→ **ASSIGNMENT**:
Return, from the lines below, each one that includes the word "agent".

→ **PROVIDED ENTRIES**:
+ + + + + + +
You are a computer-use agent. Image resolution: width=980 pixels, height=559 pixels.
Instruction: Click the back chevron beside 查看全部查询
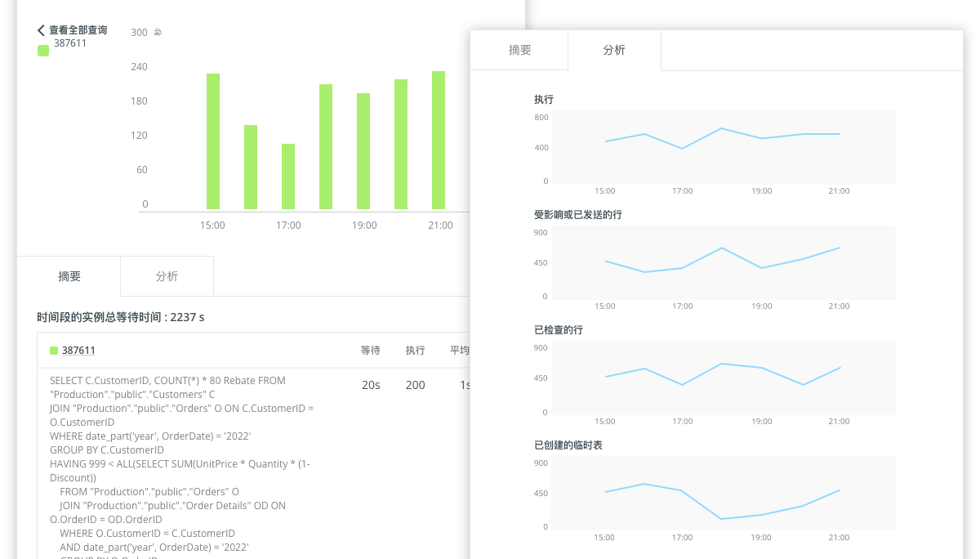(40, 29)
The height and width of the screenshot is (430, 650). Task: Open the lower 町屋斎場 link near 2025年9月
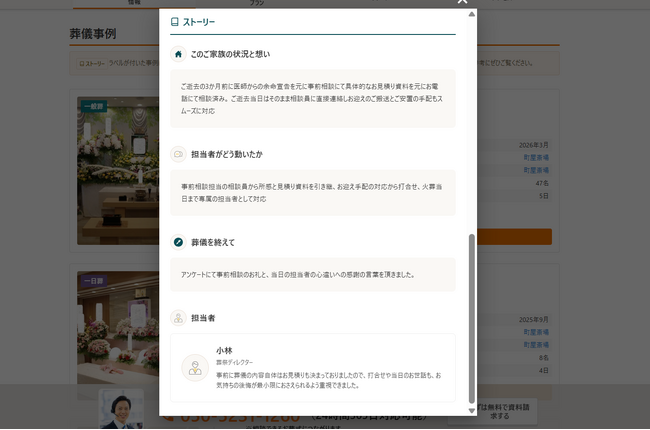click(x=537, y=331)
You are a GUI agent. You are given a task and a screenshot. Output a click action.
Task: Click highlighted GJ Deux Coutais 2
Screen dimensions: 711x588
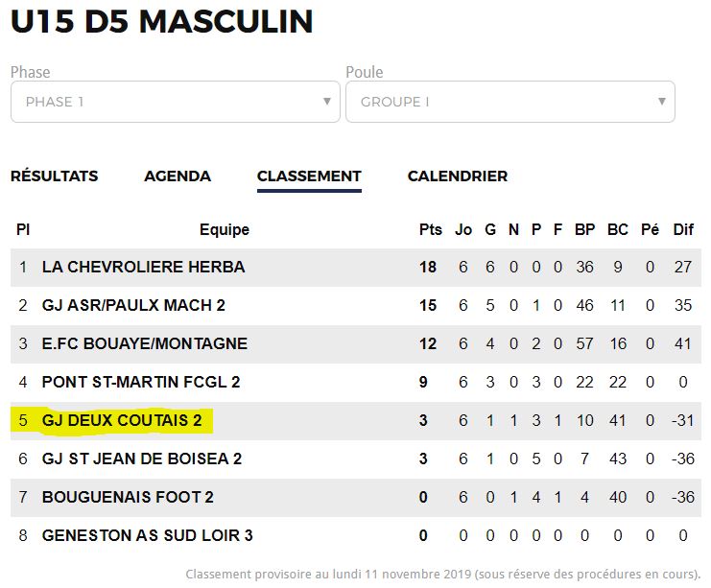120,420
+ + + + + + +
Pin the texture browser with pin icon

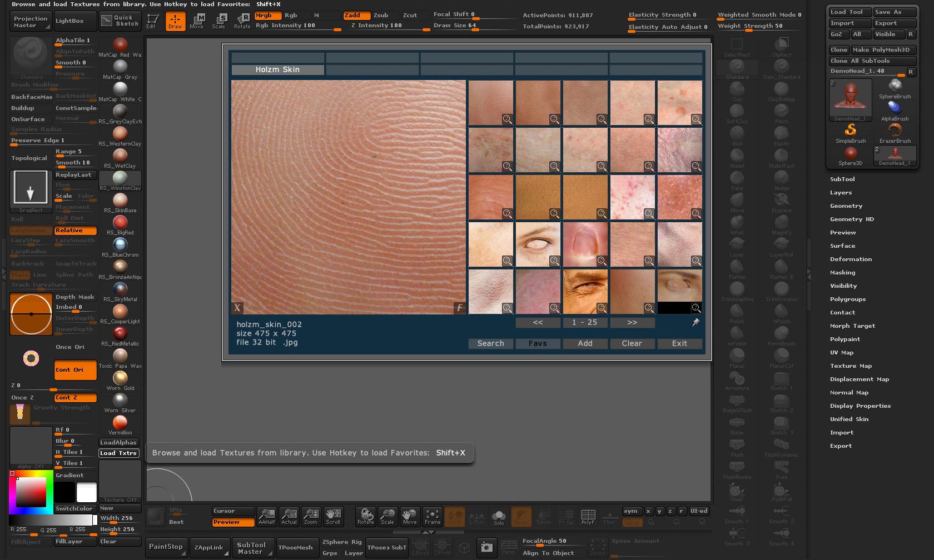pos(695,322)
+ + + + + + +
→ **YOUR RESPONSE**:
You are a computer-use agent. Image resolution: width=980 pixels, height=559 pixels.
You are a GUI agent. You are given a task and a screenshot. Output a click action.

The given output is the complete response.